**SUAS INSTRUÇÕES**
Prolongue o trecho sobre o distributismo, escrevendo a continuação logo após a última frase apresentada.

**TRECHO**

::::::::

A conferência é longa, levando como epígrafe a frase de Drieu La Rochelle: “La capitalismo et le comunismo sont tous les deux hors de l’espirit”, que dá bem a medida dos seus propósitos. Alceu aventura-se ao tema, propondo soluções econômicas e sociais, porque não quer ser “odioso o homem que olha apenas”. O distributismo parte do homem. E esclarece: “precisamos atingir uma organização social que não mutile o pleno desenvolvimento da personalidade humana, que permita à liberdade individual uma expansão justa”... “A sociedade contemporânea chegou pela acumulação de riqueza em um número cada vez mais restrito de mãos, à supressão daquela liberdade natural do homem e ao obstáculo à expansão normal da personalidade. O distributismo visa justamente a impedir essa acumulação de riqueza, tanto na mão do Estado, como no caso da solução comunista, - como nas mãos dos sindicatos impessoais e intercontinentais, como no caso da solução capitalista moderna. O distributismo, como seu nome indica, visa à distribuição do que se cristalizou como o tempo, a disseminação das riquezas que se concentraram.

Pode-se dizer, portanto, que o distributismo vem restabelecer a propriedade. A propriedade que é uma expansão da personalidade. A propriedade que é o núcleo econômico da família. A propriedade que fornece o único fundamento válido para a liberdade”.

::::::::

**MATERIAL FORNECIDO**
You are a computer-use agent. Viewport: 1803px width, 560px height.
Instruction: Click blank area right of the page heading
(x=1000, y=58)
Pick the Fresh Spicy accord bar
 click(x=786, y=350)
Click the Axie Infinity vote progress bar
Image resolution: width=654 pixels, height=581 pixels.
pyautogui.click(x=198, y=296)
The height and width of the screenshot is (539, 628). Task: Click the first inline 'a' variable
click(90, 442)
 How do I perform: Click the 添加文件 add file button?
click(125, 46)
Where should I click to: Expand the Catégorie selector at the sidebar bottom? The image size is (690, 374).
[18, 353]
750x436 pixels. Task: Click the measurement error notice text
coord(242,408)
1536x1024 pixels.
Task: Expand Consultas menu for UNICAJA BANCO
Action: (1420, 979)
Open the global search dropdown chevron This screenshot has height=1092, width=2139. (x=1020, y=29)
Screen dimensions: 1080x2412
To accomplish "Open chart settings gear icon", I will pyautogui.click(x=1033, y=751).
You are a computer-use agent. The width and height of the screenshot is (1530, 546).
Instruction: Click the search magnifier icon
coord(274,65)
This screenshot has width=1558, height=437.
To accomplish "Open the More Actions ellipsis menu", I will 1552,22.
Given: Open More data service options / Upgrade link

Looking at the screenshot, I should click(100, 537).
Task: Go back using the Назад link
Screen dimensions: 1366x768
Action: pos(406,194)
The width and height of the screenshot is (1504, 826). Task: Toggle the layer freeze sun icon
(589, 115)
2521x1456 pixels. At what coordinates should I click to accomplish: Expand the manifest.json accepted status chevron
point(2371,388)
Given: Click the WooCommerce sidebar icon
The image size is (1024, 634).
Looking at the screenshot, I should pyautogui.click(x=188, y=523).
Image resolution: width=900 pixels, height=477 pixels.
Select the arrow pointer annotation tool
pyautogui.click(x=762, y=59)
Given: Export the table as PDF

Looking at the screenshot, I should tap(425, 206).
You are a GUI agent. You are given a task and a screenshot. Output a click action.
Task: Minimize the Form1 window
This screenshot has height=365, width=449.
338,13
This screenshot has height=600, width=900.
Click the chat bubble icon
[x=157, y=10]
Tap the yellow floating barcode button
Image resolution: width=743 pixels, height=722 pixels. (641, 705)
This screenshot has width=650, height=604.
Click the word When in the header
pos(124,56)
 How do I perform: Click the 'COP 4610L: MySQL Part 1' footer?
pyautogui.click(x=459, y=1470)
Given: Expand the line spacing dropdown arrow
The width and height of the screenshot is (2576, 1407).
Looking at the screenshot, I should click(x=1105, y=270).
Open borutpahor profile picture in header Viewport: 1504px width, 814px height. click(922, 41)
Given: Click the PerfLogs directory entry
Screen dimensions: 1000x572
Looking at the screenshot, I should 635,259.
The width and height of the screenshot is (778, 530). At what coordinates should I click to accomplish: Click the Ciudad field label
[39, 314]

::::::::

**RESPOSTA ESCRITA**
E, mais claro ainda: “a propriedade é um meio e não um fim. E a finalidade da propriedade é justamente esse direito primordial (esse sim, essencial e imanente ao homem) que o distributismo coloca na base de sua reforma econômica – a liberdade. O homem deve ser dono de sua casa, da sua terra, do seu gado, dos seus instrumentos de produção, dos seus livros ou dos seus aparelhos, de toda essa riqueza justa e produtiva que o cerca de perto, a fim de ser o dono de si mesmo. O homem precisa da propriedade para sua liberdade individual, para a estabilidade de sua família, para ser um simples soldado social, uma cédula biológica, um elo na cadeia”.

Quatro anos mais tarde já depois da conversão, em 1931, confirma Alceu a sua pregação distributista. Oferece, então, o distributismo como solução racional, nacional e cristã. O capitalismo e o socialismo estão errados ambos, por serem materialistas. A propriedade, os bens e os serviços devem ser disseminados ou prestados a todas as camadas da sociedade, e não somente a um pequeno número de privilegiados. E isso se obtém pela espiritualização da vida econômica, pela submissão da economia à moral e à religião. Conclui Alceu: “O que a sociologia finalista e o que a doutrina social cristã verdadeira almejam, e devem almejar, é reagir categoricamente contra esse espírito dominante de economismo, seja capitalista, seja comunista, que há três séculos corrompe a nossa civilização”... “E quanto aos fatores propriamente econômicos, o que distingue nitidamente a solução distributista, é que se funda na disseminação intensiva da pequena propriedade, quer industrial, quer agrícola e comercial. Tanto o capitalismo quanto o comunismo se fundam na concentração de propriedade. Naquele, a concentração em mãos da plutocracia; neste a concentração as mãos do estado proletário. O distributismo, ao contrário, basea-se na disseminação da propriedade”.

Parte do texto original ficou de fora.